Ecem Baltacı: Oyun hamuru gibiyim

EMİNE BIYIK

emine.biyik@aksam.com.tr

Oyuncu Ecem Baltacı, ‘Umuda Kelepçe Vurulmaz’da intikam hırsıyla yanan İdil karakterini canlandırıyor. “Oyun hamuru gibiyim. Kendimi sıfırlayıp şekillendirebiliyorum” diyen çiçeği burnunda oyuncuyla bir araya geldik. İşte keyifli sohbetimizden sayfamıza kalanlar...

Sizi biraz tanıyalım. Ecem Baltacı kimdir? 

Sessiz, sakin biriyim. Neredeyse hiç sinirlenmem. Bardağın hep dolu tarafını görmeye çalışırım. Her şeye rağmen 

hayata pozitif bakarım. Samimiyet ve içtenlik benim için çok önemlidir fakat yanlış anlaşılmasın laubaliliğe gelemem.

Günleriniz nasıl geçer, neler yapmaktan hoşlanırsınız?

Hayatımın yüzde 50’si evim ve hayvanlarla ilgilenerek, diğer yarısını da çalışarak ve sürekli öğrenerek geçiriyorum. 

Araştırmayı çok seviyorum. Sonra çizgi roman okumaya, film seyretmeye bayılırım. Aslına bakarsanız popüler 
kültüre göre eski kafalı biriyim.  

Peki, oyunculuk isteği çocukluktan mı geliyor? 

Oyunculuk aklıma ilk düştüğünde dört yaşındaydım. Oscar ödül törenini izler, hep orada olmayı hayal ederdim. “Ben de bir gün o kırmızı halıda yürüyeceğim” derdim. Tabii o yaşlarda anlayamıyorsun ne imkânsız ya da ne mümkün… İnsan büyüdükçe anlıyor bazı şeyleri… 

Aklım erdiğinden beri de her duamda oyuncu olmak var. 

Hiç başka bir dileğiniz olmadı? 

Her doğum günü pastamı üflerken tek bir şey dilerdim, hâlâ da onu dilerim.

Dileğiniz eğer oyuncu olmaksa bu zaten gerçekleşmiş. 

Evet, oyuncuyum ama benim dileğim ‘iyi bir oyuncu’ olmak. 

ZOR AMA BİR O KADAR DA KEYİFLİ

Hayalinize giden yolu anlatır mısınız? Nasıl başladı oyunculuk serüveniniz?

Yola çıktığımda ilk gittiğim yer ayla Algan’ın yanı oldu. Kamera önü, oyunculuk eğitimi aldım, almaya da devam ediyorum. Sonra İlknur Açıkel’den ses nefes tekniklerini öğreniyorum. Anlayacağınız yolun çok başlarındayım. 

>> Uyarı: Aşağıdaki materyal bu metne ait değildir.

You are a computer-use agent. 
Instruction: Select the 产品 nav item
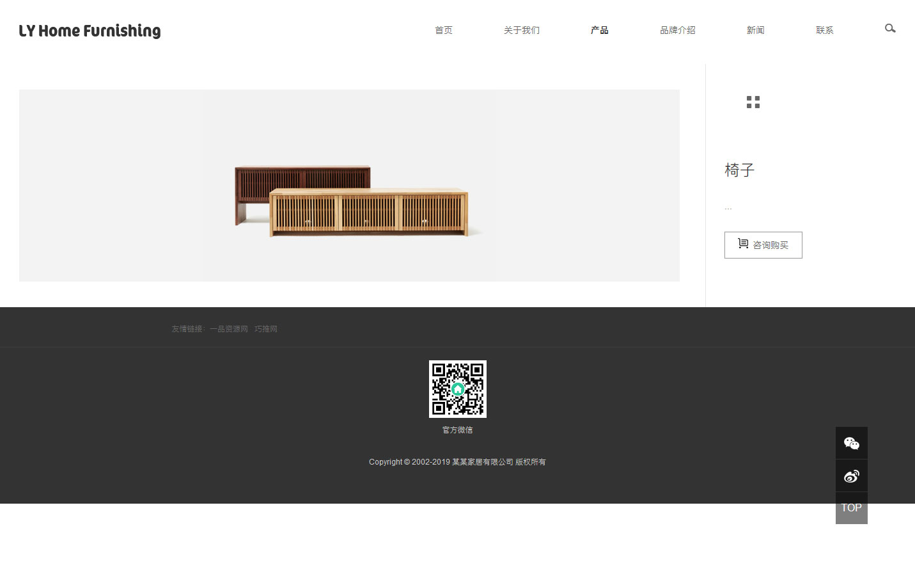click(x=599, y=30)
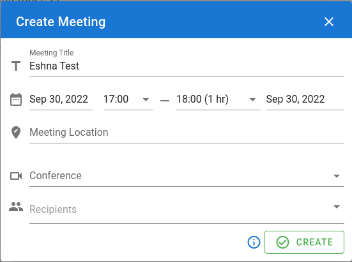Select the end date Sep 30, 2022 field

[x=305, y=99]
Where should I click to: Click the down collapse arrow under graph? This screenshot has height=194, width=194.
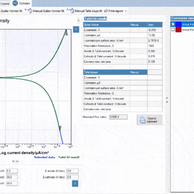click(14, 161)

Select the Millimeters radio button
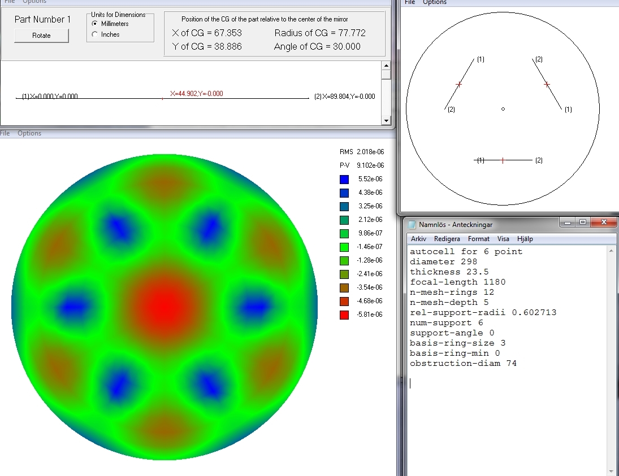[94, 24]
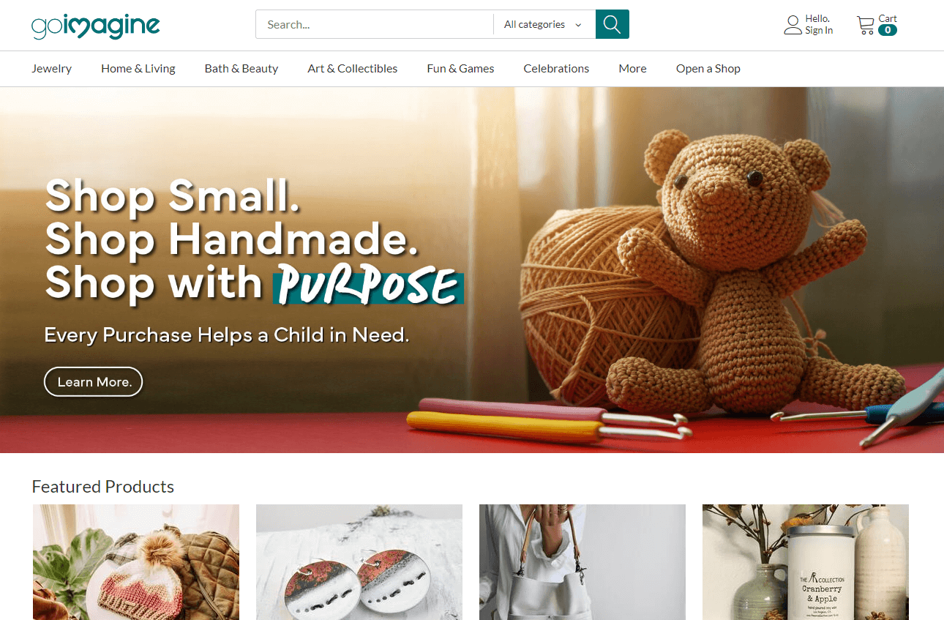This screenshot has width=944, height=620.
Task: Open Bath & Beauty category
Action: coord(241,69)
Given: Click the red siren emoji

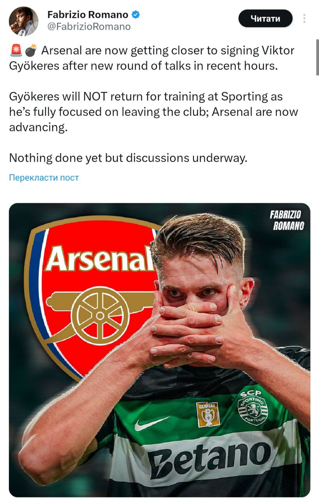Looking at the screenshot, I should [x=16, y=51].
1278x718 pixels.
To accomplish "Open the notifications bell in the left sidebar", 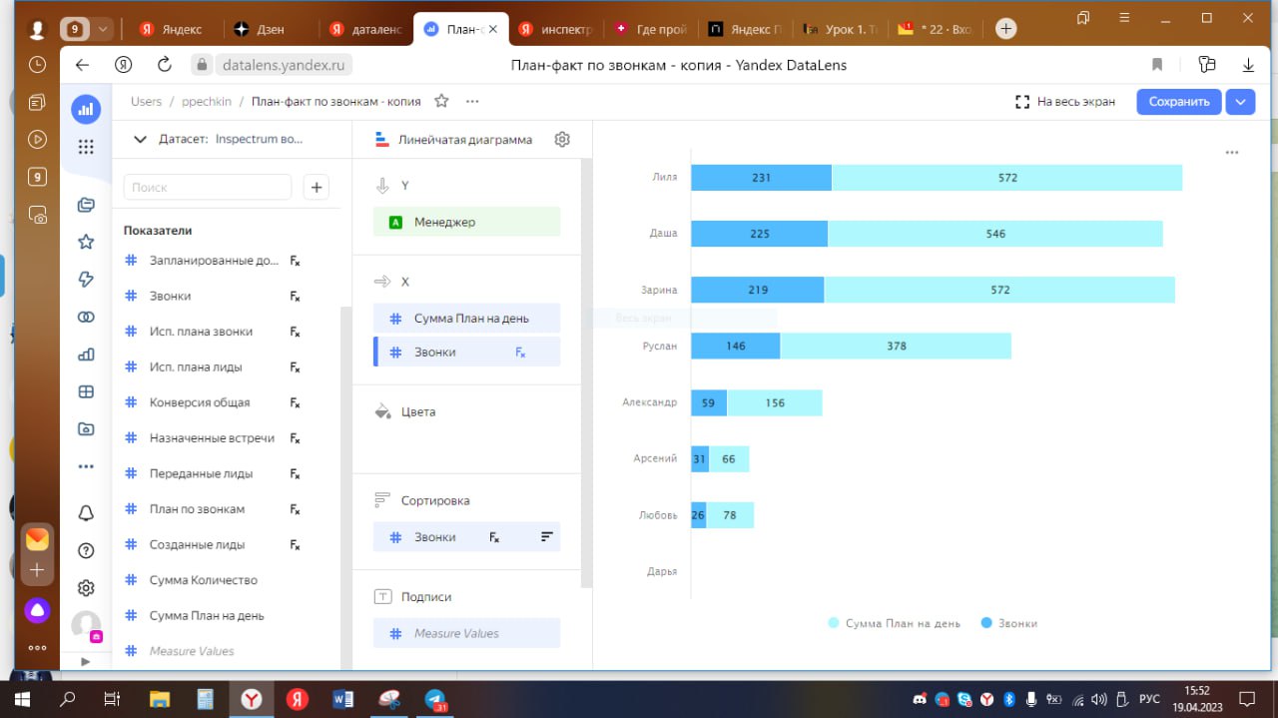I will click(86, 513).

Yolun başındasınız ama neleri keşfettiniz ya da neleri keşfetme peşindesiniz?

Bir ruhu bedenine kabul etmek, olmadığın biri olmak yani ‘o’ olmanın ne kadar zor ama bir o kadar da keyifli olduğunu keşfettim. Bir ruh diyorum çünkü sen o olduğunda asla taklit kabul etmiyor, onu tüm benliğinle kabul etmek zorundasın. 

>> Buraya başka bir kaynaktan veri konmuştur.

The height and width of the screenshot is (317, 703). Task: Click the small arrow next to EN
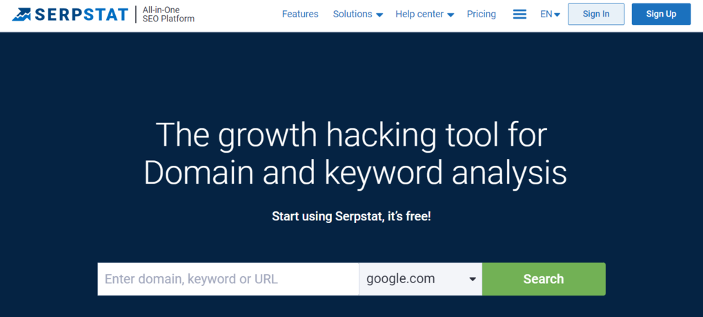[x=557, y=15]

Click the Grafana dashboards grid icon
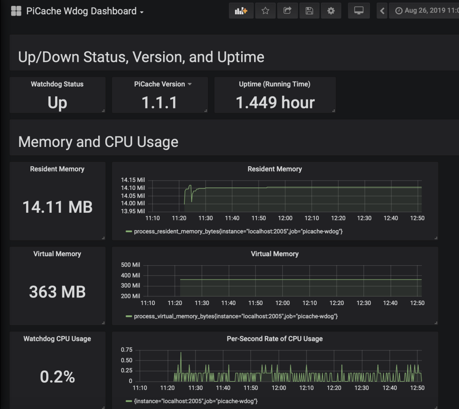point(16,11)
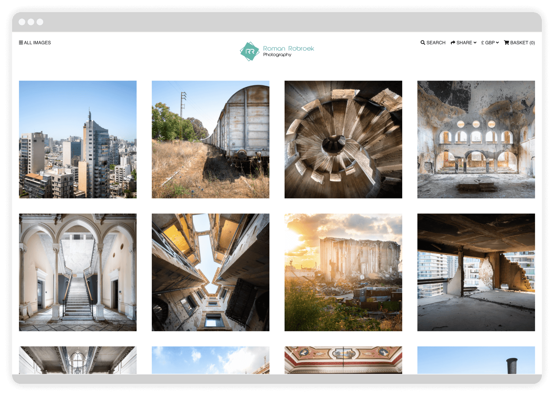Open the spiral concrete staircase photo

coord(343,139)
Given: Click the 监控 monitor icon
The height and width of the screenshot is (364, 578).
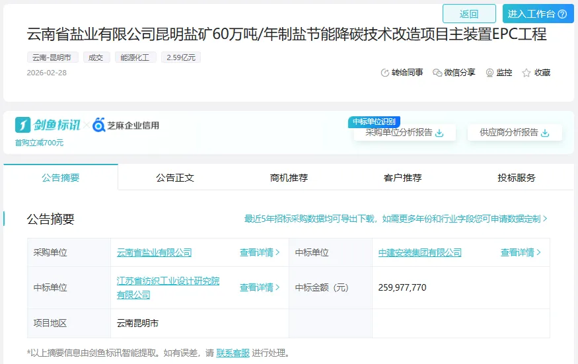Looking at the screenshot, I should (x=489, y=73).
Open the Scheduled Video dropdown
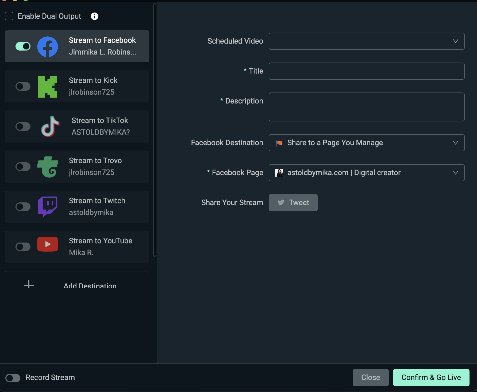 [366, 41]
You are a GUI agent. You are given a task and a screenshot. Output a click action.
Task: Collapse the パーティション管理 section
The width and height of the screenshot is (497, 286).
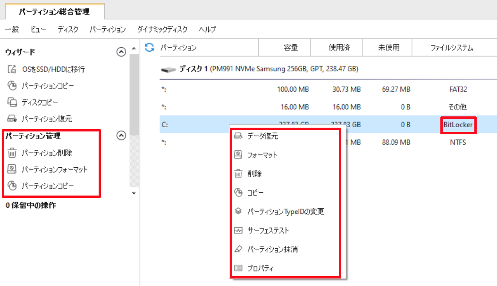[x=121, y=135]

Kendinizi geliştirmek adına neler yapıyorsunuz?

Bence oyuncu, oyun hamuru gibidir. Eğitimle sürekli yoğurulması gerekir. Ben de oyun hamuru gibiyim. Kendimi sıfırlayıp şekillendirebilen bir yapım var. Yönlendirilmeye ve öğrenmeye çok açık biriyim. Eğitimi kimin verdiği değil, kimin aldığı önemli… Aslolan sizin neler öğrendiğiniz, eksiklerinizi nasıl tamamladığınız ve bunları nasıl bir araya getirip harmanladığınız… Allah ömür verdiği sürece eğitimime devam edeceğim. 

İNANÇLARINA BAĞLI BİRİYİM

Bundan sonra ki beklentileriniz neler? 

İşini çok iyi yapan biri olabilmeyi istiyorum. İki evrensel meslekle uğraşıyorum; biri oyunculuk, diğeri plastik sanatlar… İkisi için de ayrı ayrı eğitimlerime devam ediyorum. 

İleride iki mesleği de birleştirmeyi düşünüyor musunuz?

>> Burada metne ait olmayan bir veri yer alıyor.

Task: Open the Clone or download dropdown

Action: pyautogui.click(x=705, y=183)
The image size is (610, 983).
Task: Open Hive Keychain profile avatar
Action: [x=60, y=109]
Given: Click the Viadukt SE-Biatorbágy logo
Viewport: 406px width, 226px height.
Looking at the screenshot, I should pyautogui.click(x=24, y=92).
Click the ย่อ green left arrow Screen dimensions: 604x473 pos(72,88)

İnançlarına bağlı biriyim. Allah’a ve kendime duyduğum inançla her iki mesleğimle de başarıyı yakalamak ve bunu tüm dünyaya kanıtlamak istiyorum. Çünkü uzun süredir “Türkiye neden bilim ve sanat dalında ilerlemiyor?” diye bir laf dolaşıyor etrafta. Aslında böyle bir şey yok ama illa ki ödül istiyorlarsa ben bu ödülleri alarak cevap vereceğim.

ONUN RUHUNA BEDEN OLMAK İSTEDİM

İlk kamera önü deneyiminiz O Hayat Benim dizisiydi değil mi?

Evet, oyunculuğa ilk adımımı O Hayat Benim’ledeki ‘Hanife’ karakteriyle attım. Oyunculuk eğitimim 

devam ederken deneme çekimlerine katılmıştım ve kabul edilmiştim. Çok heyecan vericiydi. Şimdi de ‘Umuda Kelepçe Vurulmaz’ dizisindeyim. 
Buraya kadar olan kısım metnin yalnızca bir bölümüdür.